[Stored data entries]
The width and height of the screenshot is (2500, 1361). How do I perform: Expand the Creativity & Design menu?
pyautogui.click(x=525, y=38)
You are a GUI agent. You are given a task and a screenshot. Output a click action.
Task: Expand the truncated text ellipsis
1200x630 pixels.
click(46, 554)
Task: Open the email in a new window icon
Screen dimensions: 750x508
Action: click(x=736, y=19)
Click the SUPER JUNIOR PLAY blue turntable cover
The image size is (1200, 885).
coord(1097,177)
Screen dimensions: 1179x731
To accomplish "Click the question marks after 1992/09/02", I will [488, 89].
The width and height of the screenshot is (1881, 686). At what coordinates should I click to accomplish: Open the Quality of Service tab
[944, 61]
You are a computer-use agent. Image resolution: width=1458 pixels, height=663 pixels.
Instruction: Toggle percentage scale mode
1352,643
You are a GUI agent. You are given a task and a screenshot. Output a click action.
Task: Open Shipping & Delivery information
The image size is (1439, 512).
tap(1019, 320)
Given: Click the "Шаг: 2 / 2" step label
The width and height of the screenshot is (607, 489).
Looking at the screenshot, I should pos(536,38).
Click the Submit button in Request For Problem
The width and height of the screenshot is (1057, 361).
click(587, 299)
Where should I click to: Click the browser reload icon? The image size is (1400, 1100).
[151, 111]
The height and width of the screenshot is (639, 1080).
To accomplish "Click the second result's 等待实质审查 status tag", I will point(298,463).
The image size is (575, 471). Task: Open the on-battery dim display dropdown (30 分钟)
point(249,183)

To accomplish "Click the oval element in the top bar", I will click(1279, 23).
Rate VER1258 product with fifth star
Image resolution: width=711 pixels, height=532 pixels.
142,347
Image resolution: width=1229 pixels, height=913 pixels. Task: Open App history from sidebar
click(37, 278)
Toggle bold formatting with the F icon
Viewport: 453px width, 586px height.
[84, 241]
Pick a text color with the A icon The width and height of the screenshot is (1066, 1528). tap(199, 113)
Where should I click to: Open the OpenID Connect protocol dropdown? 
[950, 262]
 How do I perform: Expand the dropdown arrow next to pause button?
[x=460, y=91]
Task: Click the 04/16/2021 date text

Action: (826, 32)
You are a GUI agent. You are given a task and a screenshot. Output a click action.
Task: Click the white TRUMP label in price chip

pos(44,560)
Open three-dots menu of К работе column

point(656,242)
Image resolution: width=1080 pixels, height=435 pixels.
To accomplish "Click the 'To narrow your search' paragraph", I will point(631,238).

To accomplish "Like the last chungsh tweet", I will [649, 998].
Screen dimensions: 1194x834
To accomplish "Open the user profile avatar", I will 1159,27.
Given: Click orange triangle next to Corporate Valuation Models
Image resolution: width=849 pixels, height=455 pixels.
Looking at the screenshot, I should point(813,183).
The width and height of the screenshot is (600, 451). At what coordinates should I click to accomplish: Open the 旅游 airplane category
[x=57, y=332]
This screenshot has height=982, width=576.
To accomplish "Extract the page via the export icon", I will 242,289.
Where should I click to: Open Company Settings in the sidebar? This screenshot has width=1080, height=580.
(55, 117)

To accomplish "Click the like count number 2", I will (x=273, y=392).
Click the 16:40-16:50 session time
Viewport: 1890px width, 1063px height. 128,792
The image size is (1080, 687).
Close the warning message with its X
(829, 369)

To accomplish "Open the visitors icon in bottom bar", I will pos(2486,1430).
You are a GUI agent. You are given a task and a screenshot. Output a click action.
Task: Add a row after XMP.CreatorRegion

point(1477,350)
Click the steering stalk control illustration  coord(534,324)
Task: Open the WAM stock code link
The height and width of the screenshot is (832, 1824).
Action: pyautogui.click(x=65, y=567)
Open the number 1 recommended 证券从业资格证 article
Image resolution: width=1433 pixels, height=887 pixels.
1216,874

REQUIREMENT
Extract all lines from the data in which "number" is found.

EXERCISE OUTPUT
To accomplish "Click the like count number 2", I will (x=273, y=392).
Open the number 1 recommended 证券从业资格证 article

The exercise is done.